(Collected data entries)
****************

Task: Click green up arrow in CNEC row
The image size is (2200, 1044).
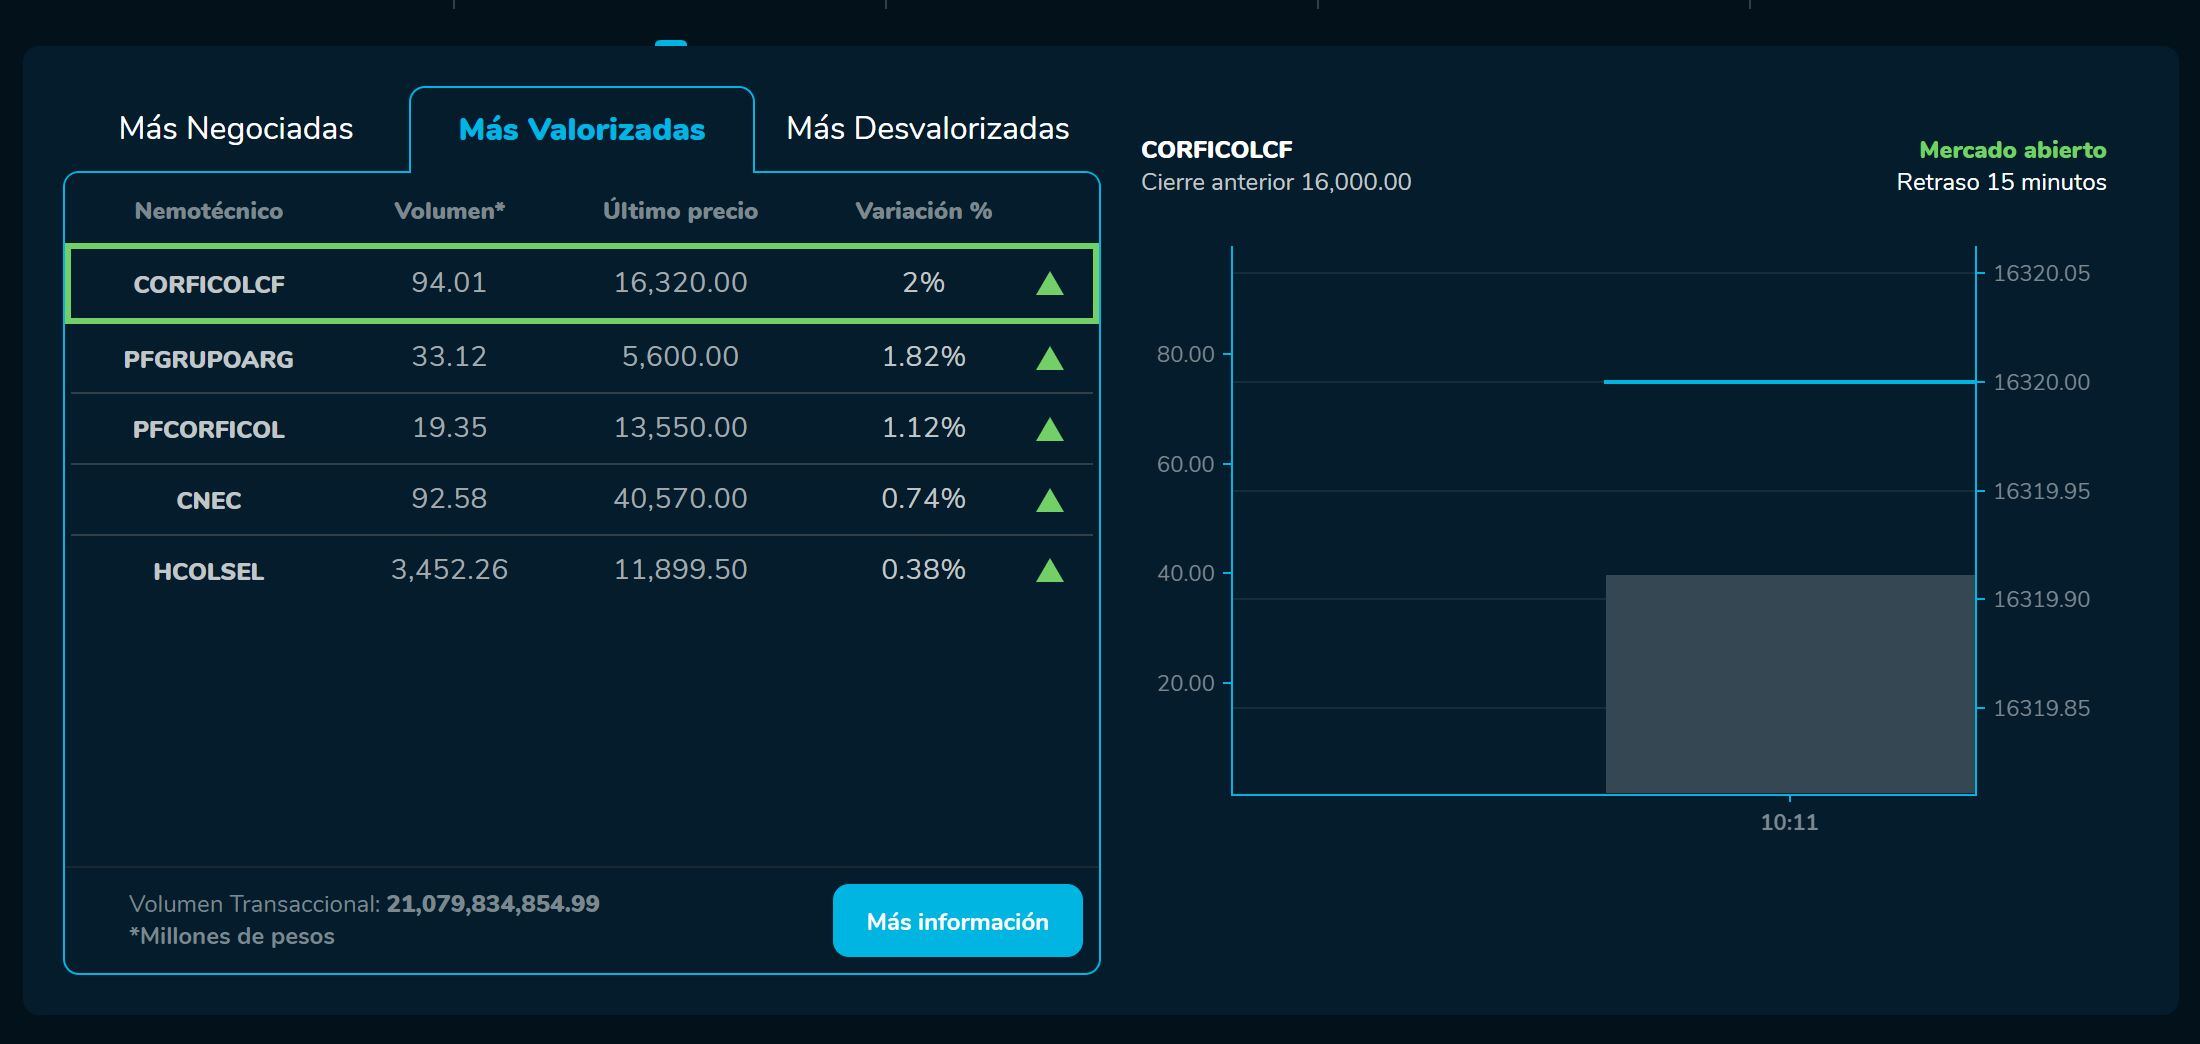Action: coord(1049,500)
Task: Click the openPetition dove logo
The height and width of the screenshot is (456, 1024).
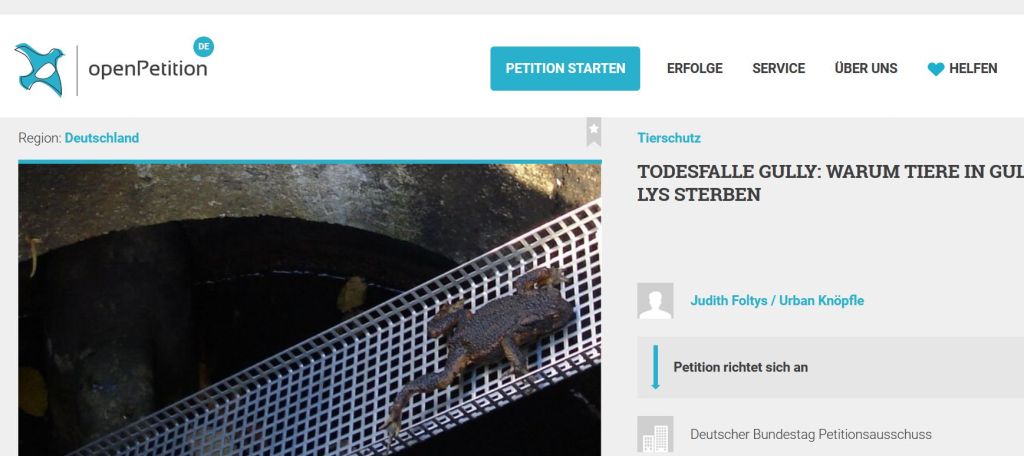Action: [x=40, y=69]
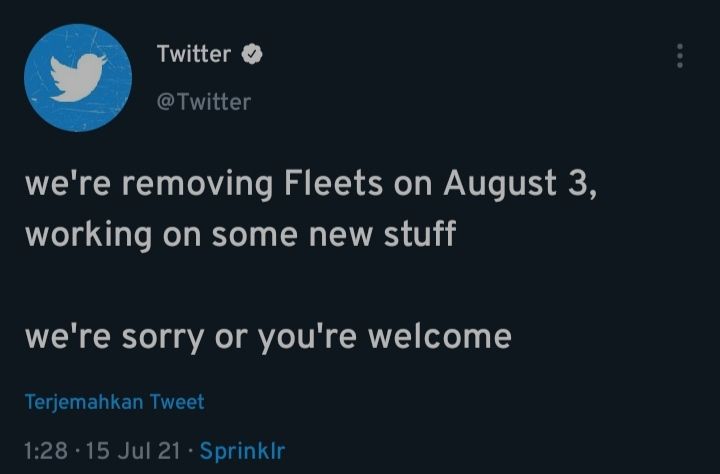Translate tweet via "Terjemahkan Tweet"
720x474 pixels.
114,402
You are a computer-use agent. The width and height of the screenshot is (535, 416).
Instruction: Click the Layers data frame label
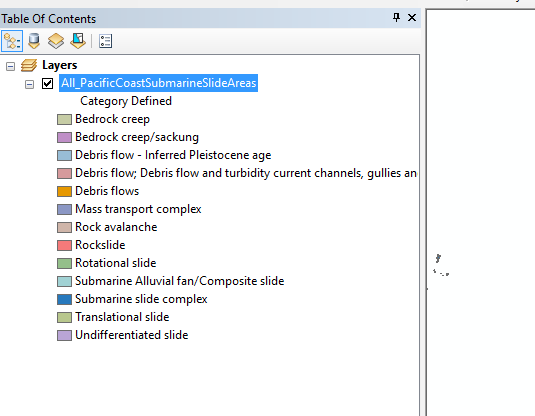(60, 65)
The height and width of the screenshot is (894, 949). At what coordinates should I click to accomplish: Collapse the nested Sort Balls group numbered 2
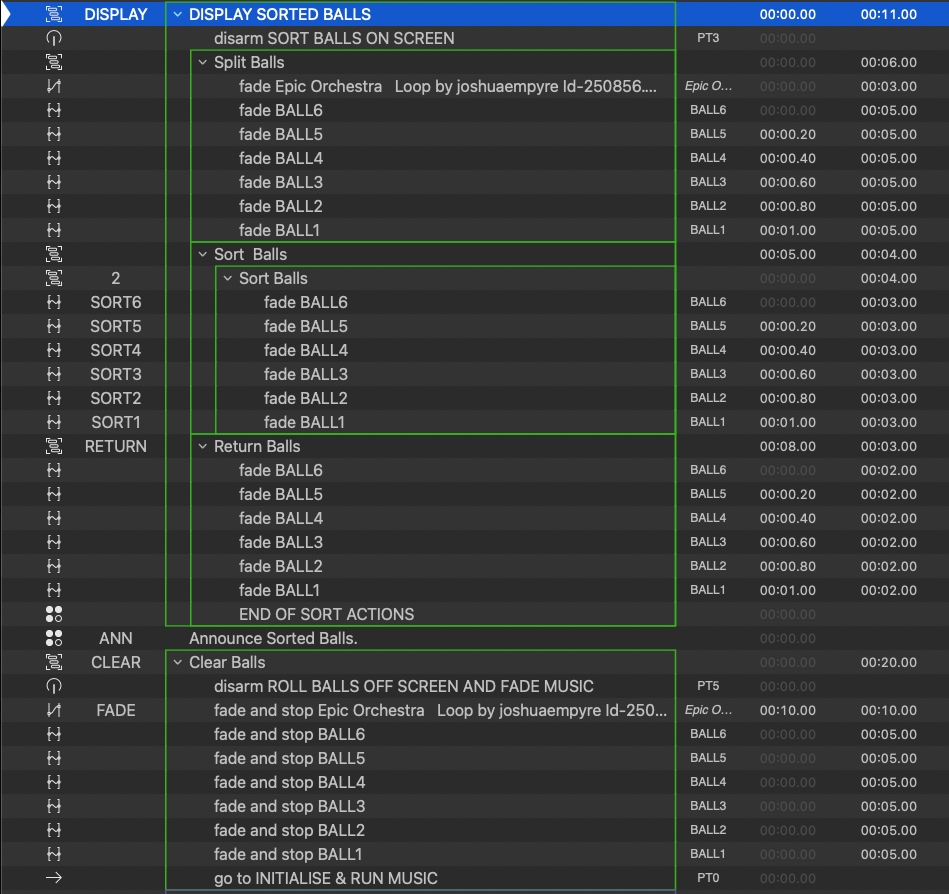point(228,279)
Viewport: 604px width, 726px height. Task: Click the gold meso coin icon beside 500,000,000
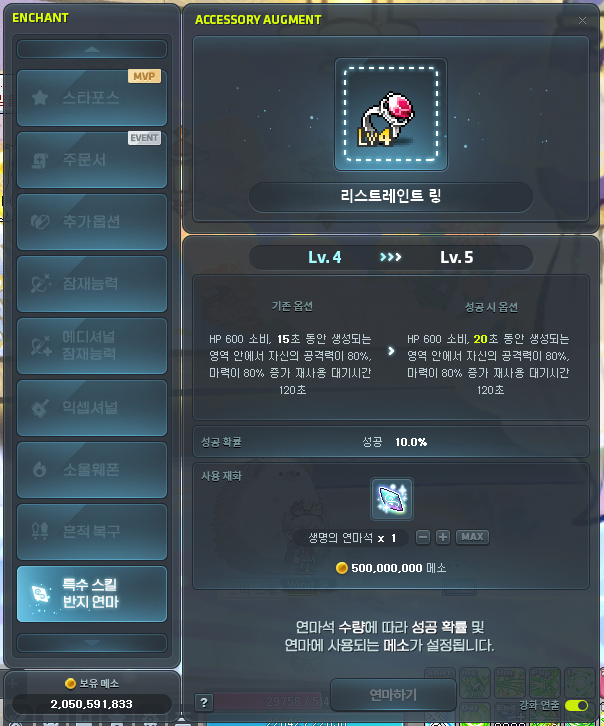342,568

****************

> **Work instructions**
Transcribe all the records above word for word, without their images.

> **Solution to this task**
Task: Click green up arrow in CNEC row
The image size is (2200, 1044).
Action: coord(1049,500)
Task: Click the openPetition dove logo
The height and width of the screenshot is (456, 1024).
Action: [x=40, y=69]
Translate tweet via "Terjemahkan Tweet"
720x474 pixels.
114,402
You are a computer-use agent. The width and height of the screenshot is (535, 416).
Instruction: Click the Layers data frame label
(60, 65)
The height and width of the screenshot is (894, 949). At what coordinates should I click to accomplish: Collapse the nested Sort Balls group numbered 2
point(228,279)
Viewport: 604px width, 726px height. Task: Click the gold meso coin icon beside 500,000,000
342,568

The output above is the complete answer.